Başka bir ayette de şöyle buyurulmuştur: “Allah’ın kulu (Muhammed), O’na ibadet etmek için kalktığında cinler nerede ise (Kur’an’ı dinlemek için kalabalıktan) onun etrafında birbirlerine geçiyorlardı. De ki: “Şüphesiz ben ancak Rabbime ibadet ederim ve O’na hiç kimseyi ortak koşmam.”  De ki: “Şüphesiz ben, size ne zarar verebilir ne de fayda sağlayabilirim.” De ki: “Gerçekten beni Allah’a karşı hiç kimse asla koruyamaz ve yine asla O’ndan başka sığınacak kimse de bulamam.” “Ancak Allah’tan gelenleri tebliğ edebilirim ve O’nun vahiylerini açıklayabilirim. Kim Allah’a ve Resûlüne karşı gelirse, şüphesiz onlar için, içinde ebedî kalacakları cehennem ateşi vardır.”  Nihayet uyarıldıkları şeyi gördüklerinde kimin yardımcısı daha zayıf, kimin sayısı daha azmış, bilecekler. De ki: “Sizin uyarıldığınız şey yakın mıdır, yoksa Rabbim ona uzun bir süre mi koyacaktır, bilemem.  O, gaybı bilendir. Hiç kimseye gaybını bildirmez. Ancak seçtiği resûller başka. (Onlara bildirir.) Fakat O, Resûlün önünde ve arkasında gözetleyici (melek)ler yürütür ki resûllerin, Rablerinin vahiylerini tebliğ ettiklerini bilsin. Allah, onların her hâlini kuşatmış ve her şeyi inceden inceye sayıp dökmüştür.”[11]

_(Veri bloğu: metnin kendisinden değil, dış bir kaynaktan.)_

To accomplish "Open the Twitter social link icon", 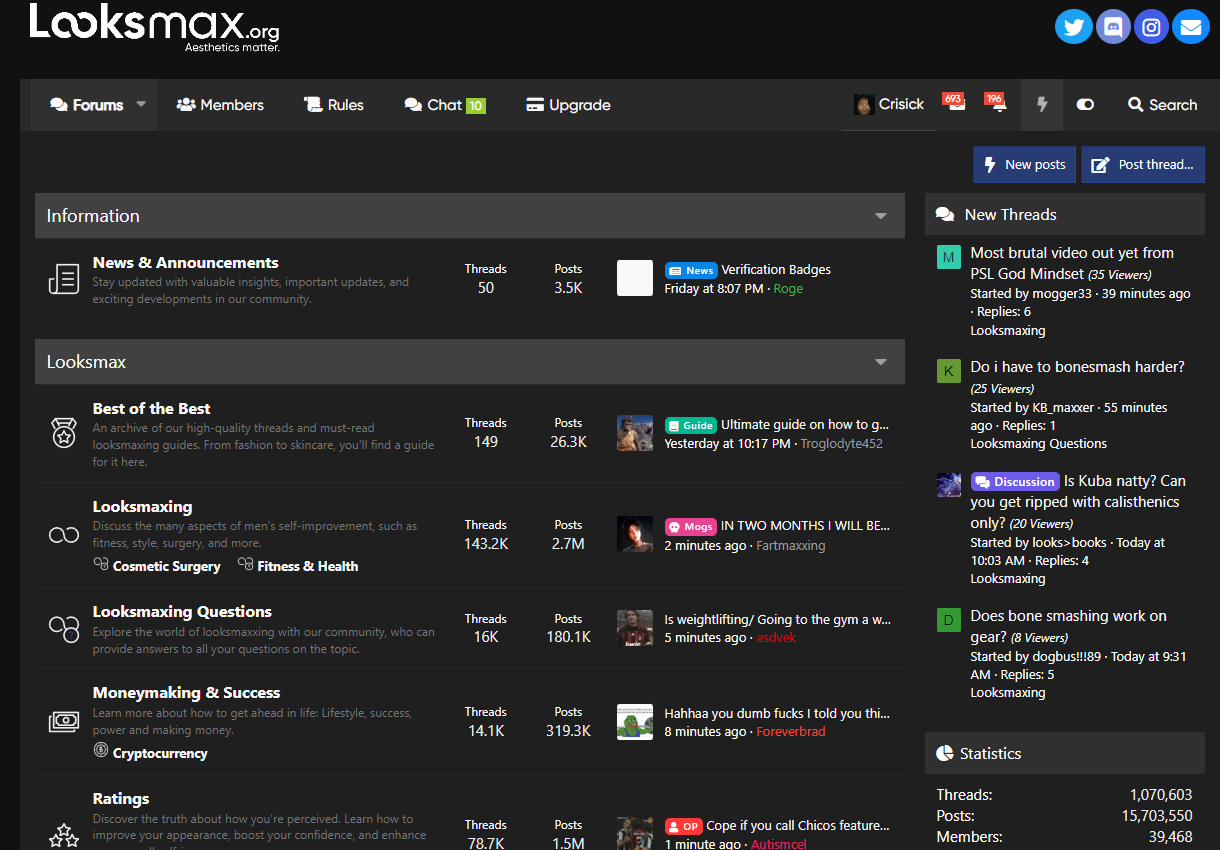I will (x=1074, y=27).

Şeyh Abdurrahman el Sadi Rahimehullah şöyle dedi: “Şüphesiz ben, size ne zarar verebilir ne de fayda sağlayabilirim.” Yani benim her hangi bir yetkim yoktur.

“Gerçekten beni Allah’a karşı hiç kimse asla koruyamaz” yani Allah’ın azabından beni kurtaracak kimse yoktur.

Yaratılanların en mükemmeli Rasulullah ne bir fayda nede bir zarar sahibiyse ve Allah istediğinde kendini koruyamıyorsa onun dışındakiler bunu yapamamaları daha evladır. [12]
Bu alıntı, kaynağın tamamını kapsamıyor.